REQUIRED WORK: Edit the rows from the line containing "The image size is (1189, 805)." down through the line containing "[x=44, y=544]", replacing "spacer block" with "divider block" and keeping everything else the same.

DATA RECORDS:

▬▬▬

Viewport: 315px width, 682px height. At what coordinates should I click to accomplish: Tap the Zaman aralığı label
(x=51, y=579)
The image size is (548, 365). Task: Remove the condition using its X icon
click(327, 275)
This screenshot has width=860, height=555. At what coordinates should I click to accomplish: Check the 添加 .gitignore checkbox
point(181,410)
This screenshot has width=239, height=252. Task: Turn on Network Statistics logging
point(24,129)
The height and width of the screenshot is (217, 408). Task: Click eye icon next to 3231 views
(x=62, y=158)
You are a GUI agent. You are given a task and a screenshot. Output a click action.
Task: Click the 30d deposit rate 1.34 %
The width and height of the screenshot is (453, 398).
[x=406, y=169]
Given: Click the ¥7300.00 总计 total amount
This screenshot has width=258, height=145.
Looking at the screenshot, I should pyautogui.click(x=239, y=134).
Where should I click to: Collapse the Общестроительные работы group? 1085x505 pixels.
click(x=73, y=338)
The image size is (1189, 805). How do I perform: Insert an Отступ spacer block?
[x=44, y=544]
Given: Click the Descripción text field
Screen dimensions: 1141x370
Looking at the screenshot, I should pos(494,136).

▬▬▬

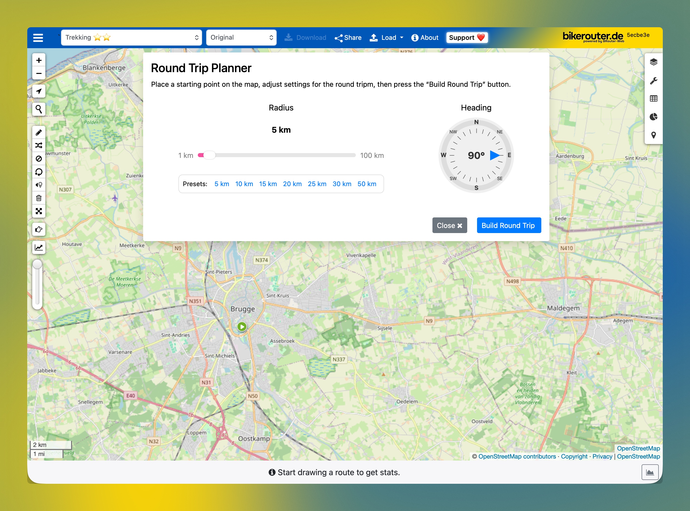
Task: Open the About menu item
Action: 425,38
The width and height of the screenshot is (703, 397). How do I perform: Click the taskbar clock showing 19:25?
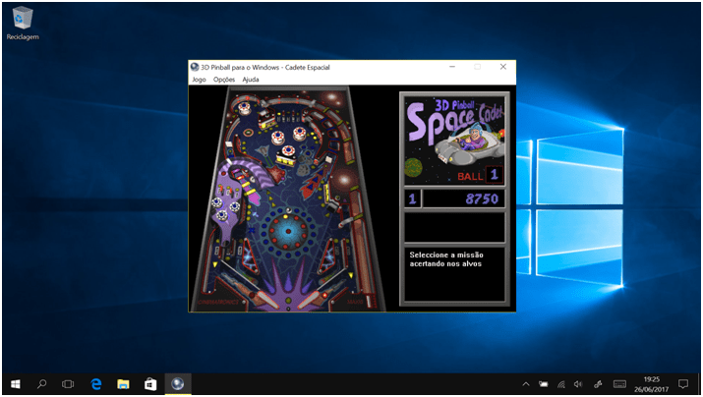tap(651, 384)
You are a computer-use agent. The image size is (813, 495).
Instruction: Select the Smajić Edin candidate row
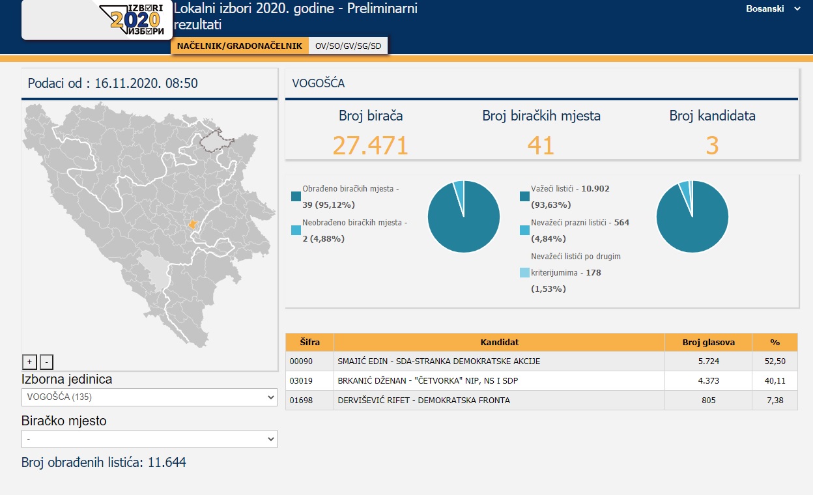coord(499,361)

▬▬▬

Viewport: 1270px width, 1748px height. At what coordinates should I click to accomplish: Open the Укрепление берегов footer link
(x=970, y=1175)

▬▬▬

EXERCISE SOLUTION:
The image size is (1189, 805). How do I perform: Insert an Отступ divider block?
[x=44, y=544]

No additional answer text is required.